Starting at the line that contains "Click the DxCluster", copy every line through the end of the listing below exactly, and copy nothing else.

··· EXERCISE INPUT

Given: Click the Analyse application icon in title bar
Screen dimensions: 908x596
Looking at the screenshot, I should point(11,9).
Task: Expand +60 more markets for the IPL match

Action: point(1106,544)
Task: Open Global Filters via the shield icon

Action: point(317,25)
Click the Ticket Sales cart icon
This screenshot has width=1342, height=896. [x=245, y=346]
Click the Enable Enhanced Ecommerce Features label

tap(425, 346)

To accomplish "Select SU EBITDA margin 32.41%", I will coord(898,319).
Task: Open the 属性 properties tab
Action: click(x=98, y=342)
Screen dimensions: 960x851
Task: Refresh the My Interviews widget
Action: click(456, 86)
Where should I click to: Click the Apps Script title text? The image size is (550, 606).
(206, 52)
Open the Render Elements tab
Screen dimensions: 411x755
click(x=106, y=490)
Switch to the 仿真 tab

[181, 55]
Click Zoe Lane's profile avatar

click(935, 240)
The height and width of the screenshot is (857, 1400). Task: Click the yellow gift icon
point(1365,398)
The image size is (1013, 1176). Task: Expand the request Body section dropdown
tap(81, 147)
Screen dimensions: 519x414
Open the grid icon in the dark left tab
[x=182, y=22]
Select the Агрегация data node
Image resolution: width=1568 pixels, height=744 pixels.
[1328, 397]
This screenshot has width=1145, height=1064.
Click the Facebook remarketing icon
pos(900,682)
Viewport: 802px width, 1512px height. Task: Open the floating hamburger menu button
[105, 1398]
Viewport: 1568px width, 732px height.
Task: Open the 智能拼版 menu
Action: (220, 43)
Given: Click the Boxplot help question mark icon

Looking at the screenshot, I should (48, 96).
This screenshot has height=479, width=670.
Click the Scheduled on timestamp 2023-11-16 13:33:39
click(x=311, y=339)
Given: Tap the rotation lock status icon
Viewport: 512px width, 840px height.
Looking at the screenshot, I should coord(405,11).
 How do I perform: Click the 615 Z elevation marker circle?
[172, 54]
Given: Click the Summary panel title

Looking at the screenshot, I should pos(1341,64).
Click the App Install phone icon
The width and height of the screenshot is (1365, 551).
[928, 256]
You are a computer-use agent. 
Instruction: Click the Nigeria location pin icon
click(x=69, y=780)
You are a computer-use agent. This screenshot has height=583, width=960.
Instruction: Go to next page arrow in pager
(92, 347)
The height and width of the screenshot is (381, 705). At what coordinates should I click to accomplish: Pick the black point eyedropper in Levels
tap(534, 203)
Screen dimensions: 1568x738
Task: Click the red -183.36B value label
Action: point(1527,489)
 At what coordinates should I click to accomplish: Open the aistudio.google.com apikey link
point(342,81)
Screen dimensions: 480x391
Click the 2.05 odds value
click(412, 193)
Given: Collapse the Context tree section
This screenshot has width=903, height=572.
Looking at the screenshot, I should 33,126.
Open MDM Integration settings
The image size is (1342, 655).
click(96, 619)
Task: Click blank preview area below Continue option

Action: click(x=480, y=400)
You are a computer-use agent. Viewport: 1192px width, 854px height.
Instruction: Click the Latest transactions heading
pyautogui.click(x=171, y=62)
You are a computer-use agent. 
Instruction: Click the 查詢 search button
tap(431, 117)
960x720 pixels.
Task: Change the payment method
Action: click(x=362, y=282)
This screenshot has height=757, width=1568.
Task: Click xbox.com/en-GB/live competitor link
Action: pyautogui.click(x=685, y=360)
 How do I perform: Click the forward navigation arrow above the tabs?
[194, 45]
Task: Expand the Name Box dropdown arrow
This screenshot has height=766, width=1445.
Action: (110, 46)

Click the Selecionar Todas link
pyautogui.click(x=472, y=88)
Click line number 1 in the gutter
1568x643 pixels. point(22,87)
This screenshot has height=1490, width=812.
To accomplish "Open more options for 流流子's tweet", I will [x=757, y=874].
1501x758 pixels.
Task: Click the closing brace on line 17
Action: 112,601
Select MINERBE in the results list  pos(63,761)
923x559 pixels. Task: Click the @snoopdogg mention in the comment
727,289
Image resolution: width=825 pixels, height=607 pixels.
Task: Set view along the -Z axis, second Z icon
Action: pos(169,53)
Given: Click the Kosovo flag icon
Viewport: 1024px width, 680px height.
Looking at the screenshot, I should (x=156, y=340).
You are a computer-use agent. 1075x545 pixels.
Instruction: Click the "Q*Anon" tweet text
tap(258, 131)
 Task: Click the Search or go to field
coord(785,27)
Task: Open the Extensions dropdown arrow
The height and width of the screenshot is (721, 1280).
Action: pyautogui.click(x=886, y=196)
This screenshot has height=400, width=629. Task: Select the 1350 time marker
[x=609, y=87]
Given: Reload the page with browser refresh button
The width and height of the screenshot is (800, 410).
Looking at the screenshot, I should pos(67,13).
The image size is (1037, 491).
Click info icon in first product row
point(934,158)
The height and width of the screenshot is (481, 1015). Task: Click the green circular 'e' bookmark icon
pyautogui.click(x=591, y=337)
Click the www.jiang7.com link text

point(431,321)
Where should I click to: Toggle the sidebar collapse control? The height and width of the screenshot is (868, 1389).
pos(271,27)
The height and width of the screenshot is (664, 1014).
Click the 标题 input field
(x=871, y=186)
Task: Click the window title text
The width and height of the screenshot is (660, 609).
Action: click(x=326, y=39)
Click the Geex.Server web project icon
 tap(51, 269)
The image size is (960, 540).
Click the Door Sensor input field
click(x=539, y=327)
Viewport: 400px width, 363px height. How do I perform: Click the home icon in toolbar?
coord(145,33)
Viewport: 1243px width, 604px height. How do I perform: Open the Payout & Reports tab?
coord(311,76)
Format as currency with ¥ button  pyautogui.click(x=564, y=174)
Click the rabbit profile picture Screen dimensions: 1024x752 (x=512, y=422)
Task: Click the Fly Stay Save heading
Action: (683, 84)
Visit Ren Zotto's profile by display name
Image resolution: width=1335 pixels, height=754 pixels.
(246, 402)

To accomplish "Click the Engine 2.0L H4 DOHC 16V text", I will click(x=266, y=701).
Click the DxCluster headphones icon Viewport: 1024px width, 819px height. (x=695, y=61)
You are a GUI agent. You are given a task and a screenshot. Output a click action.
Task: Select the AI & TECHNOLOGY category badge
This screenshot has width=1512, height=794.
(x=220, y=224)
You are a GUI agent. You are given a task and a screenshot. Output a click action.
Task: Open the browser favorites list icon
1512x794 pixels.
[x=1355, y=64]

······

### FINISHED EXERCISE
Click the DxCluster headphones icon Viewport: 1024px width, 819px height. (x=695, y=61)
You are a GUI agent. You are given a task and a screenshot. Output a click action.
Task: Select the AI & TECHNOLOGY category badge
This screenshot has width=1512, height=794.
(x=220, y=224)
You are a GUI agent. You are given a task and a screenshot. Output a click action.
Task: Open the browser favorites list icon
1512x794 pixels.
[x=1355, y=64]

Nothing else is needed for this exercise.